#### Text block
Allow to easily deploy to `gh_pages`
Closed this issue · 7 comments
If I have a javascript project with a Package
that builds the frontend bundle, it should be really easy to add an Executable
that will deploy that built frontend bundle to the gh-pages
branch on github.
It should not modify your local git checkout state in any relevant way.
Possible api:
export const website = garn.javascript
.mkNpmProject({
description: "The garn.io website",
nodeVersion: "18",
src: ".",
})
.addPackage("build", "npm run build ; mv build/* $out/")
.addGhPagesDeploy("build");
// or:
.add(ghPagesDeploy("build", "npm run build ; mv build/* $out/"))
// or: (@soenkehahn's personal favorite)
.add(ghPagesDeploy("build"))
Maybe even .add(ghPagesDeploy())
and the name defaults to something like deploy-gh-pages
, since most people probably don't care about customizing that, and it's not immediately obvious what the argument represents.
So the ghPagesDeploy
function needs to somehow know, which Package
to deploy to the gh-pages
branch. That's what the "build"
argument does.
Ah! It'd be nice if the argument were somehow of type Package
then. Though unclear how to do that nicely (cf. #396)
Yeah we spoke about something like this maybe:
.add(ghPagesDeploy(self => self.build))
But ideally ghPagesDeploy
could be made to work with all of these alternatives:
.add(ghPagesDeploy("build"))
.add(ghPagesDeploy(self => self.build))
.add(self => ghPagesDeploy(self.build)(self))
Yeah, exactly. So one option that @alexdavid and I were thinking of is that
Project.add
doesn't do much to make these things super convenient. Its type would just be something like<T extends Project, U extends Project>(p: T) => U
.- When you write a plugin, you can tweak this as much as you want. For example
ghPagesDeploy
could be overloaded and allow parameters of typestring
(thePackage
name on theProject
),Package
(if you happen to have aPackage
handy), but also(p: T) => Package
(so that you could write.add(ghPagesDeploy(self => self.build))

#### What to work on
(a) In the issue about deploying to gh-pages, rewrite the paragraph beginning "If I have a javascript project" in a single shorter sentence that keeps its main facts.
(b) Quote the gh-pages issue from "Yeah, exactly. So" to "write.add(ghPagesDeploy(self => self.build))".

#### Data for analysis
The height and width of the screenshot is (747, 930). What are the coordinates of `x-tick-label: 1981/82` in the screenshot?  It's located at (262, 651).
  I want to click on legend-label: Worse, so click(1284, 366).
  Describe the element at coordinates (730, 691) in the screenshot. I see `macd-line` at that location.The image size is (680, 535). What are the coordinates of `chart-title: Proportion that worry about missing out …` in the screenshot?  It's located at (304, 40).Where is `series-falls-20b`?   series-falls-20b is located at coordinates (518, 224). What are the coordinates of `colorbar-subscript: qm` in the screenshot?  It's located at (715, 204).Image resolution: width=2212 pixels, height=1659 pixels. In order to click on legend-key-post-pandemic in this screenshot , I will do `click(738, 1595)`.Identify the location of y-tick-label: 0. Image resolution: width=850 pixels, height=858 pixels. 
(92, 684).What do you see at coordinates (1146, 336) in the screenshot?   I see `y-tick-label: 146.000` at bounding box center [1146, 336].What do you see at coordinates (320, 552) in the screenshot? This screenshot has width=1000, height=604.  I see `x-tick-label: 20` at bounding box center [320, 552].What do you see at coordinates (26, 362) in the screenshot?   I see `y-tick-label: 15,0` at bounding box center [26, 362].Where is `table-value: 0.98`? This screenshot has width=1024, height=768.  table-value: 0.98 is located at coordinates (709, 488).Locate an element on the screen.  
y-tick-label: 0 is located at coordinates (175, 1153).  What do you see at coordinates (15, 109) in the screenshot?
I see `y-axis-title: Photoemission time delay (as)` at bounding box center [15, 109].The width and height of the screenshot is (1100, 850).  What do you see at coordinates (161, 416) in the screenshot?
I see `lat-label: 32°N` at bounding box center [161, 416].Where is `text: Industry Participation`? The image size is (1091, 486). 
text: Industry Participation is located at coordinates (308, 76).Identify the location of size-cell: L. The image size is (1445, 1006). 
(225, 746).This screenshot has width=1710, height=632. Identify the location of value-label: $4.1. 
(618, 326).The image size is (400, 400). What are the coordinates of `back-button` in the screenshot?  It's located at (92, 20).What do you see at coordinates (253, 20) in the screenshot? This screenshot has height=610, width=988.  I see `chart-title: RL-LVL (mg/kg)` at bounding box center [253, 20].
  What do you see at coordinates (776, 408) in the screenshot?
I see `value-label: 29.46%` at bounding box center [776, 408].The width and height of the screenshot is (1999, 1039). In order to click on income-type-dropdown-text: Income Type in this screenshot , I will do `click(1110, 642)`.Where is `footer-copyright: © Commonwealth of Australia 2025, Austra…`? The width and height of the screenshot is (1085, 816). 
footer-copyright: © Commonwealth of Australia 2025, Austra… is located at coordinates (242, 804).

#### Responses per task
(a) For a JavaScript project with a Package that builds the frontend bundle, it should be very easy to add an Executable that deploys that bundle to the gh-pages branch on GitHub.

(b)
Yeah, exactly. So one option that @alexdavid and I were thinking of is that
Project.add
doesn't do much to make these things super convenient. Its type would just be something like<T extends Project, U extends Project>(p: T) => U
.- When you write a plugin, you can tweak this as much as you want. For example
ghPagesDeploy
could be overloaded and allow parameters of typestring
(thePackage
name on theProject
),Package
(if you happen to have aPackage
handy), but also(p: T) => Package
(so that you could write.add(ghPagesDeploy(self => self.build))